I work on spaCy, which provides a number of trained machine learning pipelines as wheels hosted on Github using their releases feature. We have a wrapper so that you can run
spacy download xxx from the command line, which runs
pip install https://.../xxx.whl with the appropriate URL. The issue I have noticed is that running this command repeatedly will unpredictably use a cache or download the model again. You can test this with this command:
pip install https://github.com/explosion/spacy-models/releases/download/en_core_web_sm-3.4.1/en_core_web_sm-3.4.1-py3-none-any.whl
I was under the impression that because this is a wheel the filename should be used for caching, or, failing that, syntax like
https://...#egg=package could be used. But none of those seem to change behavior, and the installed package never shows up in
pip cache list (I assume because it is not a locally built wheel).

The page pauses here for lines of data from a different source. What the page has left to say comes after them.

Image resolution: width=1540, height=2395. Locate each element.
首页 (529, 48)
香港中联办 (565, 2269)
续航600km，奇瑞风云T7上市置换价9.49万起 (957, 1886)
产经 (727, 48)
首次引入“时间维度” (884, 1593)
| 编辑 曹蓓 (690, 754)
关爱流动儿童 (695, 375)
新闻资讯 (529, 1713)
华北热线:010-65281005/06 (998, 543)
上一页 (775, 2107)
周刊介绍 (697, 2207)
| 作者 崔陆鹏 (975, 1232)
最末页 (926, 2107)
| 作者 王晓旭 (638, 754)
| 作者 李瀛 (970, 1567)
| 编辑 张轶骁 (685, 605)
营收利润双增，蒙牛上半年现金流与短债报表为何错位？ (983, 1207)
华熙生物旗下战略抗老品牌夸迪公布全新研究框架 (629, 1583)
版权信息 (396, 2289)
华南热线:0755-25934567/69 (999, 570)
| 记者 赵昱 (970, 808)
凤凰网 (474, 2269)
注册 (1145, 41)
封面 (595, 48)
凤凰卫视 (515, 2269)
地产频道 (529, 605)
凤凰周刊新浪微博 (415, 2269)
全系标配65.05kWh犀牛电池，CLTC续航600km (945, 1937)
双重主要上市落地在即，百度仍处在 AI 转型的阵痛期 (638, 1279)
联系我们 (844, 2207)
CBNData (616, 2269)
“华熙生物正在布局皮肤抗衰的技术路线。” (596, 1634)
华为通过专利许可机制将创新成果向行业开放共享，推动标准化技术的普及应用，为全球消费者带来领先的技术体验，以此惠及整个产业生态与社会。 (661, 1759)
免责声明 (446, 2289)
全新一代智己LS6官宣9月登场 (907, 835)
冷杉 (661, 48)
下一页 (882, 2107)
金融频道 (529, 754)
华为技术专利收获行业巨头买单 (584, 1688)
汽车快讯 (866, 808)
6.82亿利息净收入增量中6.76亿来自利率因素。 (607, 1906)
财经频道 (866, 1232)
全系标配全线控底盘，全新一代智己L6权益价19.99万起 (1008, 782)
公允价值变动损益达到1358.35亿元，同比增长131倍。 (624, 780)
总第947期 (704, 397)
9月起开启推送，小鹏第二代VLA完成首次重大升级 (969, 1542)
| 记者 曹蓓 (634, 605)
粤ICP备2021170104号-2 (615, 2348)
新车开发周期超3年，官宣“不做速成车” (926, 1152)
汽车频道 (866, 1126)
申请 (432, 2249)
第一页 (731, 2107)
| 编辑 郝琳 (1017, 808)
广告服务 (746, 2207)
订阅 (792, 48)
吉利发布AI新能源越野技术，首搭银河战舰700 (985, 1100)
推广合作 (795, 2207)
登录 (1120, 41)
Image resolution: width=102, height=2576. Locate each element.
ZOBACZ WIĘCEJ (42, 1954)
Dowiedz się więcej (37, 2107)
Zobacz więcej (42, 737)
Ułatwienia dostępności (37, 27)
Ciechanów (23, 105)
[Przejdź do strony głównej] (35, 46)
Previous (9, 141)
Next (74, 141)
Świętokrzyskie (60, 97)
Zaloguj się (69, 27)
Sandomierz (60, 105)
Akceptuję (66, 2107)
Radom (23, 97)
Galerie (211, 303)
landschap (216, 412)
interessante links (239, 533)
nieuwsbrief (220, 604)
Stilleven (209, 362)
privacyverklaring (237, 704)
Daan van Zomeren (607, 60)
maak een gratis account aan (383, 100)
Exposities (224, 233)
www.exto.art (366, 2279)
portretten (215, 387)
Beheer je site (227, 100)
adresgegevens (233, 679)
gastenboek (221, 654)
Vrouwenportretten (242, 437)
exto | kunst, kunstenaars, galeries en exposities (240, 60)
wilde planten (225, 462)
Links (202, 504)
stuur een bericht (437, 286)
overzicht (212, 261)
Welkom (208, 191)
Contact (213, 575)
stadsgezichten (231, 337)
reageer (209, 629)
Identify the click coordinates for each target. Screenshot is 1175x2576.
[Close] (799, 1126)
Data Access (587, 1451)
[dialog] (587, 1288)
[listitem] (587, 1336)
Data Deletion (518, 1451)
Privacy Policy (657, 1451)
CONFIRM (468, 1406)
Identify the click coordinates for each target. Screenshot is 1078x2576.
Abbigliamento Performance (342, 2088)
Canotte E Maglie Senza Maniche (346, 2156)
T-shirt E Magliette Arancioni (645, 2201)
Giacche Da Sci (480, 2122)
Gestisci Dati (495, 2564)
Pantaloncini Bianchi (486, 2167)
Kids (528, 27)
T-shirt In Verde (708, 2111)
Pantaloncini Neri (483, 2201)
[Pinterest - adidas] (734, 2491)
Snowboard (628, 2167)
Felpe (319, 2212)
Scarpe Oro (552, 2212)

I assume that what is happening here is that caching is just based on the URL, and the issue is that the Github URL uses redirects with tokens that change pretty frequently, like an AWS URL. If this post-redirect URL is used that would explain the cache being used sometimes but not always.
Is my understanding that the cache is based on post-redirect URLs correct? Is there something we can do to ensure wheels are cached reliably based on name and version?
I believe this thread is related, but there is a lot going on and most issues seem to be about the opposite problem of packages not being reinstalled.